EXERCISE BRIEF
Retype the article below about Carl Goldfield's call for a hearing on the sewer authority's foreclosure suits, reproducing every word and mark of it unchanged.

PASSAGE SHOWN
↓↓↓

Goldfield Wants WPCA Answers

by Paul Bass | January 29, 2008 12:01 PM | | Comments (12)

carlgoldfield.jpgAs the mayor continued to express no concern over the rash of foreclosure suits filed by New Haven’s sewer authority, Board of Aldermen President Carl Goldfield (pictured) said he plans to investigate.

Goldfield announced Monday that he and Westville Alderwoman Ina Silverman will introduce a resolution at next week’s full board meeting calling for a public hearing into the 130-plus foreclosure suits initiated by the Greater New Haven Water Pollution Control Authority (WPCA).

The authority has been filing those suits since it was spun off by the city in 2005 and became an independent regional group. Its aggressive tactics have come under fire from legal-aid lawyers and a state judge for trapping troubled property owners deeper in debt — for bills as low as $793 — at a time of a brewing foreclosure crisis. Click here, here, here, and here for previous stories on the subject.

Goldfield made the announcement during a City Hall press conference Monday about the city’s priorities for the upcoming state legislative session.

He was careful not to criticize the WPCA or pre-judge its enforcement tactics. Rather, he said the actions merited closer inspection. He said he and Silverman want to “get to the bottom of it and why they’re taking that action, and why people aren’t paying their bills… Are these people who are financially distressed and can’t afford to pay it? Or are these people who feel this is an easy way to budget” since the WPCA can’t cut off their service? “Is this some sort of oppressive action on the part of the WPCA? Or is this a legitimate enforcement action?”

↑↑↑

SUPPLIED MATERIAL
↓↓↓

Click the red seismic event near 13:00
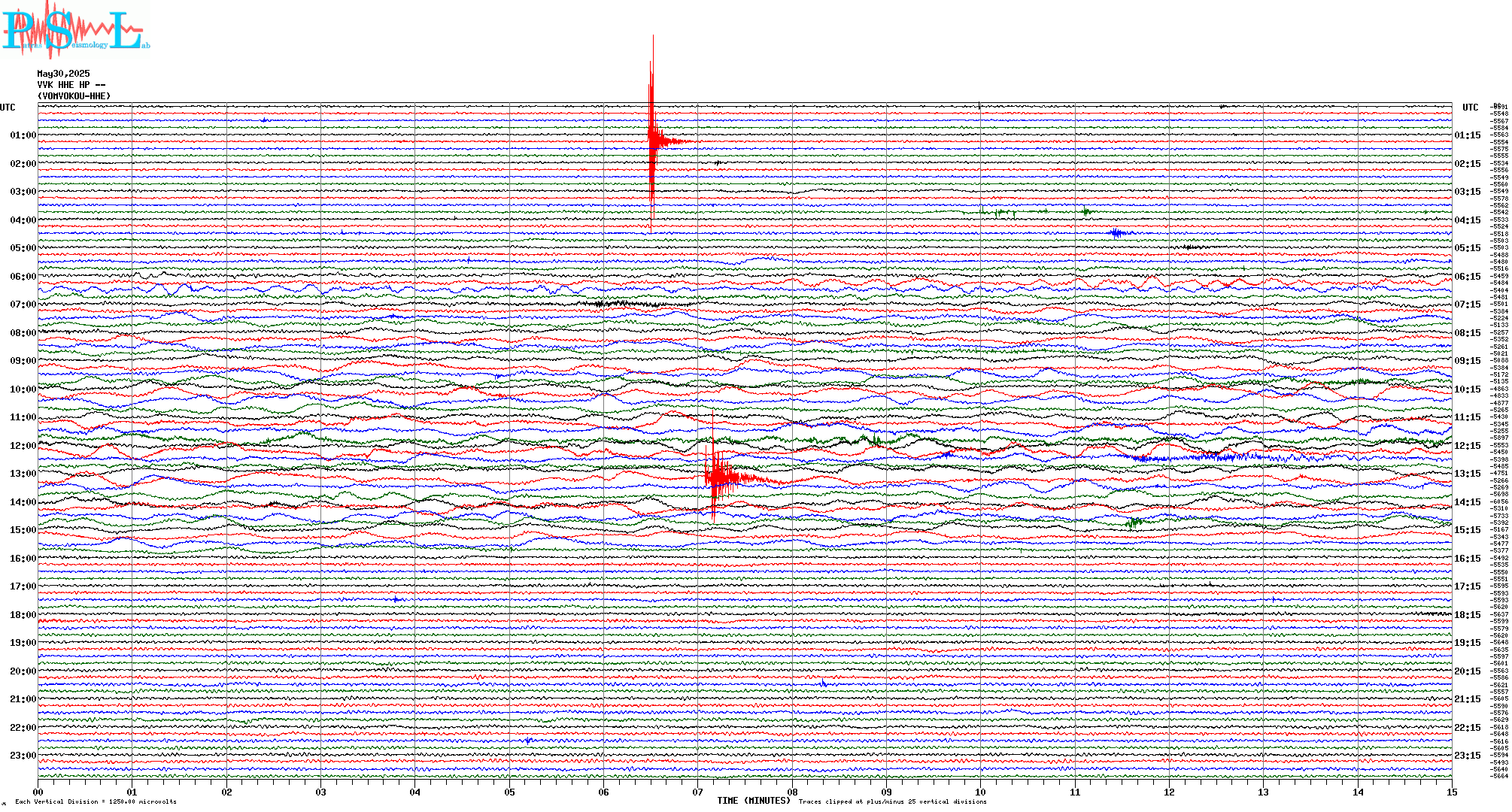Screen dimensions: 1512x812 coord(718,477)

↑↑↑

REPLY
Goldfield Wants WPCA Answers

by Paul Bass | January 29, 2008 12:01 PM | | Comments (12)

carlgoldfield.jpgAs the mayor continued to express no concern over the rash of foreclosure suits filed by New Haven’s sewer authority, Board of Aldermen President Carl Goldfield (pictured) said he plans to investigate.

Goldfield announced Monday that he and Westville Alderwoman Ina Silverman will introduce a resolution at next week’s full board meeting calling for a public hearing into the 130-plus foreclosure suits initiated by the Greater New Haven Water Pollution Control Authority (WPCA).

The authority has been filing those suits since it was spun off by the city in 2005 and became an independent regional group. Its aggressive tactics have come under fire from legal-aid lawyers and a state judge for trapping troubled property owners deeper in debt — for bills as low as $793 — at a time of a brewing foreclosure crisis. Click here, here, here, and here for previous stories on the subject.

Goldfield made the announcement during a City Hall press conference Monday about the city’s priorities for the upcoming state legislative session.

He was careful not to criticize the WPCA or pre-judge its enforcement tactics. Rather, he said the actions merited closer inspection. He said he and Silverman want to “get to the bottom of it and why they’re taking that action, and why people aren’t paying their bills… Are these people who are financially distressed and can’t afford to pay it? Or are these people who feel this is an easy way to budget” since the WPCA can’t cut off their service? “Is this some sort of oppressive action on the part of the WPCA? Or is this a legitimate enforcement action?”